Turkey-Spinach Wraps

Turkey Spinach Wraps
  • Mild
  • 1 Hour 15 Minutes
  • Turkey
  • Serves 32
  • Sandwiches & Wraps
Summer-fresh apps are a wrap with just five ingredients and 15 minutes.


  • 5 Old El Paso* Large Flour Tortillas
  • 1 cup (250 mL) refrigerated roasted red pepper dip
  • 3 cups (750 mL) lightly packed baby spinach leaves
  • 2 large plum (Roma) tomatoes, thinly sliced
  • 1/2 lb (250 g) thinly sliced cooked smoked turkey (from deli)

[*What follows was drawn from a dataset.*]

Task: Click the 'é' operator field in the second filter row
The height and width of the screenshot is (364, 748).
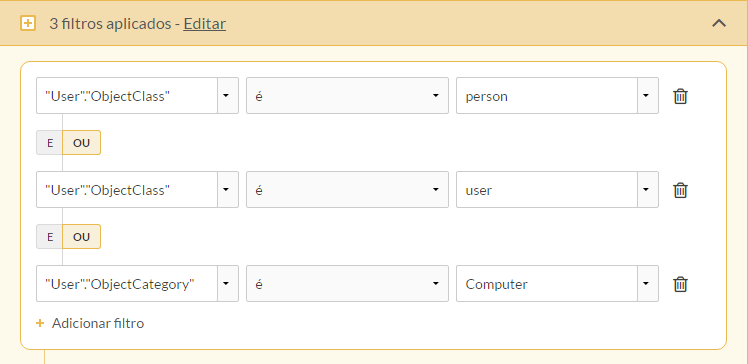Action: click(x=347, y=190)
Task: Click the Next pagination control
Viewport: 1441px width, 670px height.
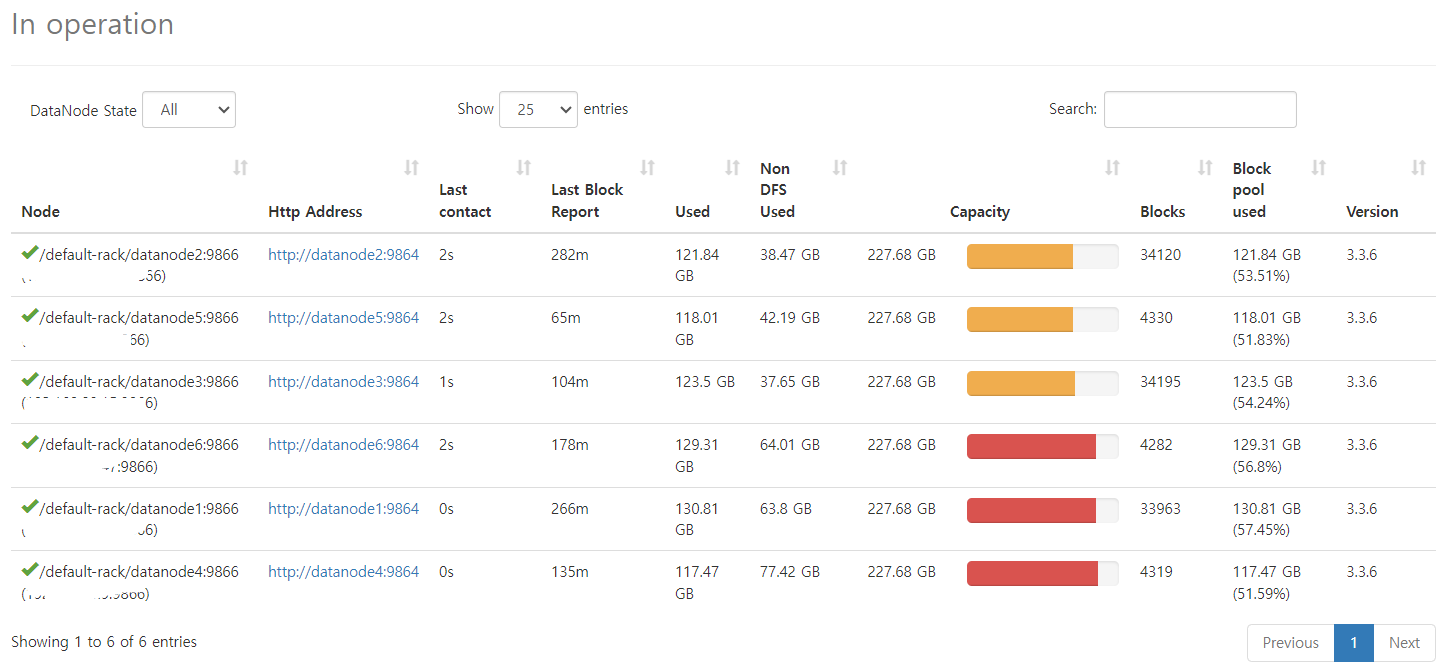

  • Spread each tortilla evenly with dip. Arrange spinach leaves evenly over dip to within 1 inch of top edge. Top with single layer of tomato slices. Evenly layer turkey slices over tomatoes.
  • Starting with bottom edge, tightly roll up each tortilla. Wrap rolls individually in plastic wrap. Refrigerate at least 1 hour but no longer than 24 hours.
  • To serve, trim off uneven ends of rolls. Cut rolls into 1-inch slices; arrange on serving platter.

Expert Tips

Tip: Roasted red pepper dip is usually found in the refrigerated deli section of your grocery store.
Variation: These wraps are delicious sandwiches for lunch. Just cut them into larger pieces.
Substitution: You can also use thinly sliced cooked roast beef or ham in these wraps.